QUESTION:
Let’s define a function f(s) over a non-empty string s, which calculates the frequency of the smallest character in s. For example, if s = “dcce” then f(s) = 2 because the smallest character is “c” and its frequency is 2.
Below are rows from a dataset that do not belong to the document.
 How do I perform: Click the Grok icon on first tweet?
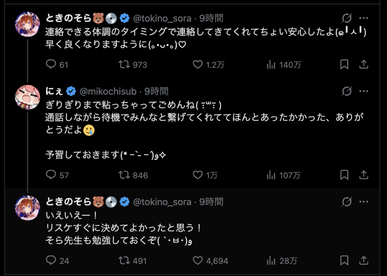pos(347,18)
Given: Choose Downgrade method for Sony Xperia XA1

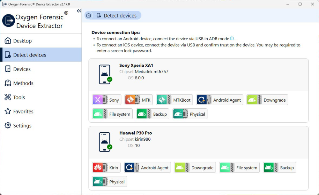Looking at the screenshot, I should 267,100.
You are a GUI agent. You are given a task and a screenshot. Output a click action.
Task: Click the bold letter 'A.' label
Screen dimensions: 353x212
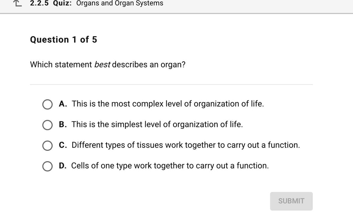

Now, given string arrays queries and words, return an integer array answer, where each answer[i] is the number of words such that f(queries[i]) < f(W), where W is a word in words.
Example 1:
Input: queries = [“cbd”], words = [“zaaaz”] Output: [1] Explanation: On the first query we have f(“cbd”) = 1, f(“zaaaz”) = 3 so f(“cbd”) < f(“zaaaz”). Example 2:
Input: queries = [“bbb”,”cc”], words = [“a”,”aa”,”aaa”,”aaaa”] Output: [1,2] Explanation: On the first query only f(“bbb”) < f(“aaaa”). On the second query both f(“aaa”) and f(“aaaa”) are both > f(“cc”).
Constraints:
1 <= queries.length <= 2000 1 <= words.length <= 2000 1 <= queries[i].length, words[i].length <= 10 queries[i][j], words[i][j] are English lowercase letters.
EXPLANATION:
这道题目需要计算出每个字符的最小字符的数目,然后再进行对比就可以。
步骤如下:
1.计算出queries的每个字符串的对应fs的值,并放在数组queriesresult中
2.计算出words的每个字符串对应的fs的值,并放在数组wordsresult中
3.对queriesresult进行遍历,同时对wordsresult进行遍历,如果words大于queries,那么就可以把count++
4.将每个queriesresult的结果添加到数组中
SOLUTION:
class Solution {
public int[] numSmallerByFrequency(String[] queries, String[] words) {
int[] queriesResult = new int[queries.length];
int[] wordsResult = new int[words.length];
for(int i = 0;i<queries.length;i++) queriesResult[i] = numSmallerByFrequencyHelper(queries[i]);
for(int i = 0;i<words.length;i++) wordsResult[i] = numSmallerByFrequencyHelper(words[i]);
ArrayList<Integer> indexs = new ArrayList<>();
for(int i = 0;i<queriesResult.length;i++){
int count = 0;
for(int j = 0;j<wordsResult.length;j++){
if(queriesResult[i]<wordsResult[j]) count++;
}
indexs.add(count);
}
int[] result = new int[indexs.size()];
for(int i = 0;i<indexs.size();i++) result[i] = indexs.get(i);
return result;
}
public static int numSmallerByFrequencyHelper(String strings) {
char tmp = 'z' + 1;
int count = 0;
for (char c : strings.toCharArray()) {
if (c < tmp) {
tmp = c;
count = 1;
} else if (c == tmp) count++;
}
return count;
}
}